A verbatim copy of the records below, pictures omitted, is the task.

Top of Data supplied

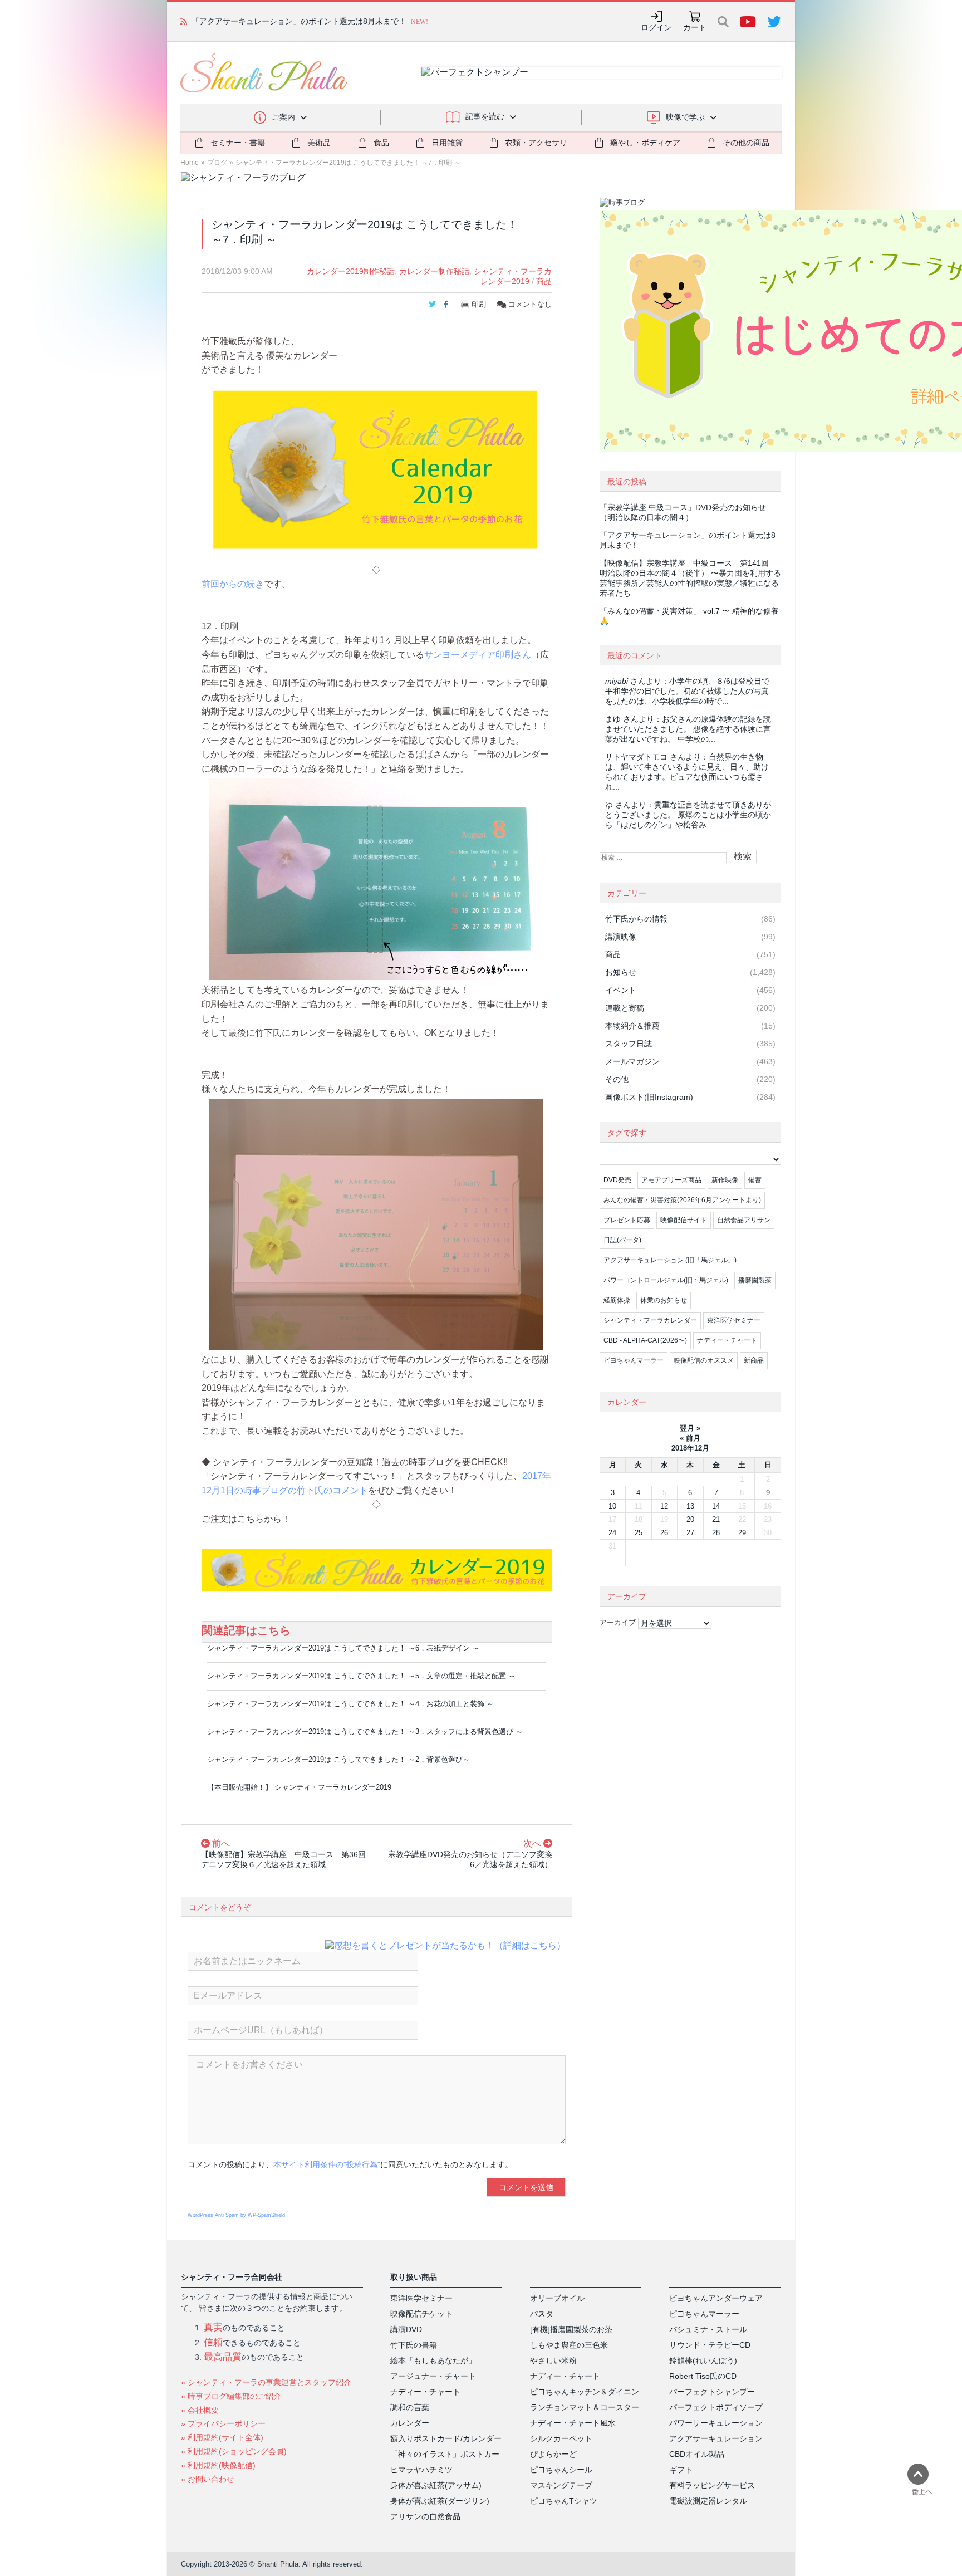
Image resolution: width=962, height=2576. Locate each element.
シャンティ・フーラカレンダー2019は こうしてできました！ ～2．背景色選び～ (338, 1759)
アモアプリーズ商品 (671, 1180)
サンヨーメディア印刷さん (477, 654)
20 (690, 1519)
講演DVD (406, 2329)
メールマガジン (632, 1061)
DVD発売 (617, 1180)
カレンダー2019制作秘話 (351, 271)
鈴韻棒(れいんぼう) (703, 2360)
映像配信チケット (421, 2313)
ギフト (681, 2469)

Bottom of Data supplied

● Answer area
Image resolution: width=962, height=2576. Locate each element.
シャンティ・フーラカレンダー2019は こうしてできました！ ～2．背景色選び～ (338, 1759)
アモアプリーズ商品 (671, 1180)
サンヨーメディア印刷さん (477, 654)
20 (690, 1519)
講演DVD (406, 2329)
メールマガジン (632, 1061)
DVD発売 (617, 1180)
カレンダー2019制作秘話 (351, 271)
鈴韻棒(れいんぼう) (703, 2360)
映像配信チケット (421, 2313)
ギフト (681, 2469)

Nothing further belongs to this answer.